[Data entries]
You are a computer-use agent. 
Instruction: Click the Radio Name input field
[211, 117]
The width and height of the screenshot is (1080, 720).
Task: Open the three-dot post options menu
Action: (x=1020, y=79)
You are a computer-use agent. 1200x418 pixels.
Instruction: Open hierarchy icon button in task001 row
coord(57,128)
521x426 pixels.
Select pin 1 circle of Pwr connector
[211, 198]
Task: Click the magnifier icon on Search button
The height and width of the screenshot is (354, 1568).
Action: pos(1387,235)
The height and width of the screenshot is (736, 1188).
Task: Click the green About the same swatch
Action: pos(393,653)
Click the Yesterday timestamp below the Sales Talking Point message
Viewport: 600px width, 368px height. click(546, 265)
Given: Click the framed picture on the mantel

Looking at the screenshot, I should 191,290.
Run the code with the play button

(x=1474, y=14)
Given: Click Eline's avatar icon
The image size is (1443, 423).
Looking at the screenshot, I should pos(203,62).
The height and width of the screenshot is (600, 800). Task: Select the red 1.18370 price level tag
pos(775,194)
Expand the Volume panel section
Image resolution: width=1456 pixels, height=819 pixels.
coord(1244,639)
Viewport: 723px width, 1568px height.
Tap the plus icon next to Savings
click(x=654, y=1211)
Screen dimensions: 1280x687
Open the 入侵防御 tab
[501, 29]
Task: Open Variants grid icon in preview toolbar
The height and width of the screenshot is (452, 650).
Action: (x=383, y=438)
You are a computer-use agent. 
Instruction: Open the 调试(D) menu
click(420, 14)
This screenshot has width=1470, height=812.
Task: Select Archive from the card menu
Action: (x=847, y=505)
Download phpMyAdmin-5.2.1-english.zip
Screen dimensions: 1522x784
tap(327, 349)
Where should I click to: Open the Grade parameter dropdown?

*THE EXERCISE:*
Output as a JSON list of strings, one string per line and with blank lines omitted, the material from the line containing "Task: Open Variants" through the end of the material.

*FINISHED TASK:*
[
  "Task: Open Variants grid icon in preview toolbar",
  "The height and width of the screenshot is (452, 650).",
  "Action: (x=383, y=438)",
  "You are a computer-use agent. ",
  "Instruction: Open the 调试(D) menu",
  "click(420, 14)",
  "This screenshot has width=1470, height=812.",
  "Task: Select Archive from the card menu",
  "Action: (x=847, y=505)",
  "Download phpMyAdmin-5.2.1-english.zip",
  "Screen dimensions: 1522x784",
  "tap(327, 349)",
  "Where should I click to: Open the Grade parameter dropdown?"
]